:: Goal of the exercise ::
Duplicate the entries below, starting at the line with "Task: Click the microphone voice input icon" and ending with the line that contains "Looking at the screenshot, I should [x=1002, y=279].", including both of those lines.

[Lines of data]
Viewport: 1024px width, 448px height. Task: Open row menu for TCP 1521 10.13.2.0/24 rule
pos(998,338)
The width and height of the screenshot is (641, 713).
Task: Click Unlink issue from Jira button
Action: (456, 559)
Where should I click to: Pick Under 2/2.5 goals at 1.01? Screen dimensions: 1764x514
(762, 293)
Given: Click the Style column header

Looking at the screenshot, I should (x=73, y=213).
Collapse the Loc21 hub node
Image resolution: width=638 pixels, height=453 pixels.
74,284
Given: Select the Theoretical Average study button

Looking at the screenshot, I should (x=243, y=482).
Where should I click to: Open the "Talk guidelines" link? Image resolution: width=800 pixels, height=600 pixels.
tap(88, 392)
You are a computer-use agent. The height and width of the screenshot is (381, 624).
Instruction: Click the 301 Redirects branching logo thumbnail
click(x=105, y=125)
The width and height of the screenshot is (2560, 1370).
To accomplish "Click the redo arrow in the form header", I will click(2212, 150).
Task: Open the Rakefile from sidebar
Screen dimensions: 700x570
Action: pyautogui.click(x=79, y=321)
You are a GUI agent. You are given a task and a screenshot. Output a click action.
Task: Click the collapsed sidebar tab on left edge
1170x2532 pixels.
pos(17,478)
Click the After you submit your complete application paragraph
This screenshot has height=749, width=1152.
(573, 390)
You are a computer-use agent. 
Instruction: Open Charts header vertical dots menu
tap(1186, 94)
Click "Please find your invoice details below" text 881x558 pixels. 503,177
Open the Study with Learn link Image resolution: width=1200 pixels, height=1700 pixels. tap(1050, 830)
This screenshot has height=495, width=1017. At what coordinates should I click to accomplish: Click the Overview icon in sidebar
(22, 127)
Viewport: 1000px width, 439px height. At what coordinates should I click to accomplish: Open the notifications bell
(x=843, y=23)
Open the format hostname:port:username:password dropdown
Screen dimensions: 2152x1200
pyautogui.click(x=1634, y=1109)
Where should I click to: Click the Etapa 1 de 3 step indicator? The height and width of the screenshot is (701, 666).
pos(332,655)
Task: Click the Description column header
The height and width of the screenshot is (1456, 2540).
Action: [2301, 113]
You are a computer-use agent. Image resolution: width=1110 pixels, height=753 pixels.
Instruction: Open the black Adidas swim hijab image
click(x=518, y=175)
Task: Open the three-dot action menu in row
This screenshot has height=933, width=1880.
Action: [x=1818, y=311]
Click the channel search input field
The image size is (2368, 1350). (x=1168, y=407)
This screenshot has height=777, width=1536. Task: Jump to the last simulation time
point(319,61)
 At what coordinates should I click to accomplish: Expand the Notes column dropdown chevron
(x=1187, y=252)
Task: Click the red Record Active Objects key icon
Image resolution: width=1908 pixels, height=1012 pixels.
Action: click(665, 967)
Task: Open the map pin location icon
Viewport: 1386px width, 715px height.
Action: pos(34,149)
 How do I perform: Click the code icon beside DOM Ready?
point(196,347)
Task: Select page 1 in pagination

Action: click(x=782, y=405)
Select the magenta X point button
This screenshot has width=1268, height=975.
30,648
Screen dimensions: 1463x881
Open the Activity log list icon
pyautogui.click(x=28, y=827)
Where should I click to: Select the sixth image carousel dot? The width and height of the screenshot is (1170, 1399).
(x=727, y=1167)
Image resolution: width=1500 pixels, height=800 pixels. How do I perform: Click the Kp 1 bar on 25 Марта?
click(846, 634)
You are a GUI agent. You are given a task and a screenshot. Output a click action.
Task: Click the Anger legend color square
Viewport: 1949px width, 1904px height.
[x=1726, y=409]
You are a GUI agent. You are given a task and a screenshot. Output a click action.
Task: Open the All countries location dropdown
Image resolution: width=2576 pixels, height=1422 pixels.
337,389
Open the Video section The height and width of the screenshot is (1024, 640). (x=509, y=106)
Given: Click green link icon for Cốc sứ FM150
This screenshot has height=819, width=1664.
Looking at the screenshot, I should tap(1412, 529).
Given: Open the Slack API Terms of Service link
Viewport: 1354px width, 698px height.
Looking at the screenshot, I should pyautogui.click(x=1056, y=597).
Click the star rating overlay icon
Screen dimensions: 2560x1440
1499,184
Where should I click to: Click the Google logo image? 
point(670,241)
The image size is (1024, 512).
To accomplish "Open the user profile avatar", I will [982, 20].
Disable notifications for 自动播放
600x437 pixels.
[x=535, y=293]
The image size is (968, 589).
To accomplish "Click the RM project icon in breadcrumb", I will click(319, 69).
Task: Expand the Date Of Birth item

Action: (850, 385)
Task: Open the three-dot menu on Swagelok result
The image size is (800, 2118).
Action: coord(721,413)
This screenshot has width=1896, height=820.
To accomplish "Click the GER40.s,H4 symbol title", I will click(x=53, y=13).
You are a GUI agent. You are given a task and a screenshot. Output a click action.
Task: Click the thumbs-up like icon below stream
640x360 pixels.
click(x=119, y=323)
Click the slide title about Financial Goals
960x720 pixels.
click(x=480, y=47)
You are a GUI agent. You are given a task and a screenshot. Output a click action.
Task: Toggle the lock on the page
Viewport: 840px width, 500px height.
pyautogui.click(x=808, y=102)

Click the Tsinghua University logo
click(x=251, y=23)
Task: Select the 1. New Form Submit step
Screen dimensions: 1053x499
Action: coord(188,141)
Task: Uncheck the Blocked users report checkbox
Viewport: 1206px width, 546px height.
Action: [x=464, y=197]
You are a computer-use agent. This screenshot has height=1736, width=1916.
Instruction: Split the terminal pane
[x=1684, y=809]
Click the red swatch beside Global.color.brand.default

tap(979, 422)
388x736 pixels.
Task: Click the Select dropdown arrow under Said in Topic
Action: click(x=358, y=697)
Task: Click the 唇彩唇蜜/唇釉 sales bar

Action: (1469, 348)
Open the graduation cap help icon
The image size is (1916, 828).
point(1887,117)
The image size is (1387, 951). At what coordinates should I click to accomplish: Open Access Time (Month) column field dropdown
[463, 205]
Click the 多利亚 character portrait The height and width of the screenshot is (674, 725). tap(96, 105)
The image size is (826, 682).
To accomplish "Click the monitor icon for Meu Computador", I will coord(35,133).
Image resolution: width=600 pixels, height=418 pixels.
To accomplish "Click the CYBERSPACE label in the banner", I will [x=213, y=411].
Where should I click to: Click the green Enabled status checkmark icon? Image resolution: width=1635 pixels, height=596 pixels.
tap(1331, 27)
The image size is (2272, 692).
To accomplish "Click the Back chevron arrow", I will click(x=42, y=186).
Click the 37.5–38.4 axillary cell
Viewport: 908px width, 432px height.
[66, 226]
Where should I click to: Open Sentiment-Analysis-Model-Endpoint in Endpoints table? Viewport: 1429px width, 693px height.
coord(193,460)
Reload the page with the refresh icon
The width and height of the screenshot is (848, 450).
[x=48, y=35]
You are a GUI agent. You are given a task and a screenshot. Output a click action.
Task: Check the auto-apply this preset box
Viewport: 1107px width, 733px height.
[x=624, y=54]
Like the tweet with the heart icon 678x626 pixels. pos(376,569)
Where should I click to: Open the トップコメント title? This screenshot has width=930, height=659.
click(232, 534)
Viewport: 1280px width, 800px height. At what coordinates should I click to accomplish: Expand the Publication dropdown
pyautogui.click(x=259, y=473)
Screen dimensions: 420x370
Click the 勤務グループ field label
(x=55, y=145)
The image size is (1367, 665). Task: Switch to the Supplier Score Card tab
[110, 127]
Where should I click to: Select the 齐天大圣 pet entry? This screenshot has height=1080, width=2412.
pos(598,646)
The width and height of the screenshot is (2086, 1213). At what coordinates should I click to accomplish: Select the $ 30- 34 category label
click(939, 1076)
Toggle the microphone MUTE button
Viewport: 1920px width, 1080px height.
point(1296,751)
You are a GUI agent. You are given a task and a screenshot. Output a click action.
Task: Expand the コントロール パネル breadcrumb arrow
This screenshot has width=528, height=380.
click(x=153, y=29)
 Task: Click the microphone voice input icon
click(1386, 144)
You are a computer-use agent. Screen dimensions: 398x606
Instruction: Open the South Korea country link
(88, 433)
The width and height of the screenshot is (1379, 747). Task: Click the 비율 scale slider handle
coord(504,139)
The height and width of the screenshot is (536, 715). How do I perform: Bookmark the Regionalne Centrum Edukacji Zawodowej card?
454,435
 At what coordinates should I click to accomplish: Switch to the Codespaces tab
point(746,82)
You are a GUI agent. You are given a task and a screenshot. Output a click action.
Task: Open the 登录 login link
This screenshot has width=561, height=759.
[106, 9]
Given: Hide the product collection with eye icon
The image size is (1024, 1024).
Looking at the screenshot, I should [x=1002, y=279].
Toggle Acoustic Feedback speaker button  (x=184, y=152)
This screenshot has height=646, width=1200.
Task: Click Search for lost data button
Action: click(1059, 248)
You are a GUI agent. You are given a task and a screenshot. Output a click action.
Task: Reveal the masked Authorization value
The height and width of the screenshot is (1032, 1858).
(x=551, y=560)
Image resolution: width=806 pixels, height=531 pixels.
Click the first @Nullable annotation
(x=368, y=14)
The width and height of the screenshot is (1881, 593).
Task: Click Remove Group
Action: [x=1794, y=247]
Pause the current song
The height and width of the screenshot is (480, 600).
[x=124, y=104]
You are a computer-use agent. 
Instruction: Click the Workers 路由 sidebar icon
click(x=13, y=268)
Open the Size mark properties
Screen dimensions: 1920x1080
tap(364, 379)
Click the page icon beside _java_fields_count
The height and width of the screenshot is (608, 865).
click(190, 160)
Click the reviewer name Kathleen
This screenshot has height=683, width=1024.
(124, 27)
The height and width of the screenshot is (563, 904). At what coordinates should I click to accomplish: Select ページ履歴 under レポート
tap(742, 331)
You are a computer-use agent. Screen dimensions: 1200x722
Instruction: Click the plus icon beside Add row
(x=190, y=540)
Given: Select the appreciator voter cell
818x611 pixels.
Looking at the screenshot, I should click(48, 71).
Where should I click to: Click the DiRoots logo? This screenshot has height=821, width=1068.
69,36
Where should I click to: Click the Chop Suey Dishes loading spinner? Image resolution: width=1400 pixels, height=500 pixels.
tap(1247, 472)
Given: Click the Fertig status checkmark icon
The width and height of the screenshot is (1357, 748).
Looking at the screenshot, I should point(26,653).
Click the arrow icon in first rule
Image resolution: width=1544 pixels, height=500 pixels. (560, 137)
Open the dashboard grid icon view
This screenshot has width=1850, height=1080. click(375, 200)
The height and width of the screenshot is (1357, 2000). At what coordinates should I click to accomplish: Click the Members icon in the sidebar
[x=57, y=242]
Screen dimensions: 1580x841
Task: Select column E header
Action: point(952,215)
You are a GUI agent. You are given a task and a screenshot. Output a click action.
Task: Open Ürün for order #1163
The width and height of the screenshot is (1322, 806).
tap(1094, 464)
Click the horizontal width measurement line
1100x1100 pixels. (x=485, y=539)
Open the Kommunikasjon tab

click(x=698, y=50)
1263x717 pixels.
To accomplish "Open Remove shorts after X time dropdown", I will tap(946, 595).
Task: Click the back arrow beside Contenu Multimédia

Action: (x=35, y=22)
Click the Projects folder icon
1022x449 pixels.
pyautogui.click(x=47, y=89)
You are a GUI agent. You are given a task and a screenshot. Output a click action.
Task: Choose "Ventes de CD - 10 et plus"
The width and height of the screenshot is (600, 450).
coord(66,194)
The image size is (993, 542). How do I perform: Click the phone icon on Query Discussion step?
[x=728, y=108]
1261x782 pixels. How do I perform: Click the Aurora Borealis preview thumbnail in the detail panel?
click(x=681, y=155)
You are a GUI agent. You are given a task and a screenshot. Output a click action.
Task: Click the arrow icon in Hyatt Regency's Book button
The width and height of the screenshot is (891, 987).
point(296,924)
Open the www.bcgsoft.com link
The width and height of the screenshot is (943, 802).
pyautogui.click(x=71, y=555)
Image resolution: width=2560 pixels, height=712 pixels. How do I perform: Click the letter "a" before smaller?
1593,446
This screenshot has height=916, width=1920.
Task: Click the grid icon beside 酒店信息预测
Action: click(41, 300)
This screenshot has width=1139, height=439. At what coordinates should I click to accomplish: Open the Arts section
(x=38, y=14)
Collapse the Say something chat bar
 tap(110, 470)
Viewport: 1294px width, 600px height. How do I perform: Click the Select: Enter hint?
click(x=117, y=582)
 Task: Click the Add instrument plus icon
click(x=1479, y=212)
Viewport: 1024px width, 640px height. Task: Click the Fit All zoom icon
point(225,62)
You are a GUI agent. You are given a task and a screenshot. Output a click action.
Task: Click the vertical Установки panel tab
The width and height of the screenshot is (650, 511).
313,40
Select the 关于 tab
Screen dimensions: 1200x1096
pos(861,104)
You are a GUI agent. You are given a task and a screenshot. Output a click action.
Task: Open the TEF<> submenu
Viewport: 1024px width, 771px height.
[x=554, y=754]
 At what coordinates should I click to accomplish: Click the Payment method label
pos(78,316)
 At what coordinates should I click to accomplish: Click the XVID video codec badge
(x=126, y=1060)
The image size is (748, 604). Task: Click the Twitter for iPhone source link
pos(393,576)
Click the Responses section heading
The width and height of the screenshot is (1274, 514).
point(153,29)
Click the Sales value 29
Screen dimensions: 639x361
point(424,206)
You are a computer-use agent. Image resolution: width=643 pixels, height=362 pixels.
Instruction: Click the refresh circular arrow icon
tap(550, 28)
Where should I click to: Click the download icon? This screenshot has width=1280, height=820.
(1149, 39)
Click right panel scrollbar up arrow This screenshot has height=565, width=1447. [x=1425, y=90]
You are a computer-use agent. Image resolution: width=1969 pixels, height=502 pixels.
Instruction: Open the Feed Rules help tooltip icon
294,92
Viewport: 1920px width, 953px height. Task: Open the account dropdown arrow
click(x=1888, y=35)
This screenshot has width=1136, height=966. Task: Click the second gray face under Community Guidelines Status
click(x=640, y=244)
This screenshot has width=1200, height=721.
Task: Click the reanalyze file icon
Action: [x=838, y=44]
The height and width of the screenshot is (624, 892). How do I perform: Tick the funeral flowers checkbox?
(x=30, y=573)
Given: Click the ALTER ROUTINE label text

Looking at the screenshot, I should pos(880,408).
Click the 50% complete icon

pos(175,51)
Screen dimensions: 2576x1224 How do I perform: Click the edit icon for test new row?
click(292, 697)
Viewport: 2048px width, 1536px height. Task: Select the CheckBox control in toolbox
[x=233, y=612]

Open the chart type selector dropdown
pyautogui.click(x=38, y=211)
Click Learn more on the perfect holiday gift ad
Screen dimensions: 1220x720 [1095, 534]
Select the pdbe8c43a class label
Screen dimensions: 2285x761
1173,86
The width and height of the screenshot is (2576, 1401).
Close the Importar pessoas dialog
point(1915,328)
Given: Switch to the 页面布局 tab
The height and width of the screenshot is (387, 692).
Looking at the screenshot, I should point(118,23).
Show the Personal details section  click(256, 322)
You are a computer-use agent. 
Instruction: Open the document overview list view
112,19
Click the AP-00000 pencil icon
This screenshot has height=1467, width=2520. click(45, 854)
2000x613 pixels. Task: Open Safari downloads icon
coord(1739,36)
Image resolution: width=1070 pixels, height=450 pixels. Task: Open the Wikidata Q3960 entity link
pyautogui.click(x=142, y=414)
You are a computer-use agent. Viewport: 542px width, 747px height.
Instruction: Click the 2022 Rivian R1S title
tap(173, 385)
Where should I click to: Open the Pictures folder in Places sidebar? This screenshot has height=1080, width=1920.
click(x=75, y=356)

:: Written solution ::
 Task: Click the microphone voice input icon
click(1386, 144)
You are a computer-use agent. Screen dimensions: 398x606
Instruction: Open the South Korea country link
(88, 433)
The width and height of the screenshot is (1379, 747). Task: Click the 비율 scale slider handle
coord(504,139)
The height and width of the screenshot is (536, 715). How do I perform: Bookmark the Regionalne Centrum Edukacji Zawodowej card?
454,435
 At what coordinates should I click to accomplish: Switch to the Codespaces tab
point(746,82)
You are a GUI agent. You are given a task and a screenshot. Output a click action.
Task: Open the 登录 login link
This screenshot has width=561, height=759.
[106, 9]
Given: Hide the product collection with eye icon
The image size is (1024, 1024).
Looking at the screenshot, I should [x=1002, y=279].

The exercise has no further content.